Web Performance Calendar

The speed geek's favorite time of year
2018 Edition
ABOUT THE AUTHOR

Neil Gunther

Neil Gunther, M.Sc., Ph.D. (@DrQz), is a researcher and teacher at Performance Dynamics where, amongst other things, he developed the both the Universal Scalability Law (USL) scalability model and the PDQ: Pretty Damn Quick open-source performance analyzer, and wrote some books based on them. Prior to that, Dr. Gunther was the Performance Manager at Pyramid Technology and also spent a decade at the Xerox Palo Alto Research Center. Dr. Gunther received the A.A. Michelson Award in 2008 and is a Senior member of ACM and IEEE. He sporadically blogs at The Pith of Performance but much prefers tweeting as @DrQz.

Time: The Zeroth Performance Metric

That’s the title of the third chapter in my book, Analyzing Computer System Performance with Perl::PDQ, There, the discussion is centered around various technical concepts of time, such as: Unix epoch time, virtual clocks, benchmark timers, response time distributions, and so on. Time, whether explicit or implicit, is fundamental to the definition of all performance metrics. One aspect of time in that chapter which might’ve stood to be stressed even more is, the vital importance of timestamps.

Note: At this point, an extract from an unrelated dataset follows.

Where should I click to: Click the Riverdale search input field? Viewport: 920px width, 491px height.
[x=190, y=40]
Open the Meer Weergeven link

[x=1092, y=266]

Timestamp formats involve more subtleties than you might recall. As a refresher, here are some examples generated in the R language (my goto weapon for performance analysis).

# Human-readable format
> date()
[1] "Fri Nov 16 08:44:06 2018"

# Canonical machine-readable format
> Sys.time()
[1] "2018-11-16 08:46:09 PST"

# Change TZ (death to time zones!)
> as.POSIXlt(Sys.time(), "UTC")
[1] "2018-11-16 17:27:37 UTC"

# Unix epoch time (serenity now!)
> as.numeric(as.POSIXct(Sys.time()))
[1] 1542386998

Although most modern performance tools do record timestamps as part of the monitoring and logging process, the importance of timestamps really goes beyond just collecting performance metrics. What I’m referring to is, timestamping all information, and most particularly, web pages.

  • Performance and capacity management reports, which are commonly published as internal web pages, these days, should always be timestamped. You’re bound to want to know in two years time, when you’ve completely forgotten, why you wrote it.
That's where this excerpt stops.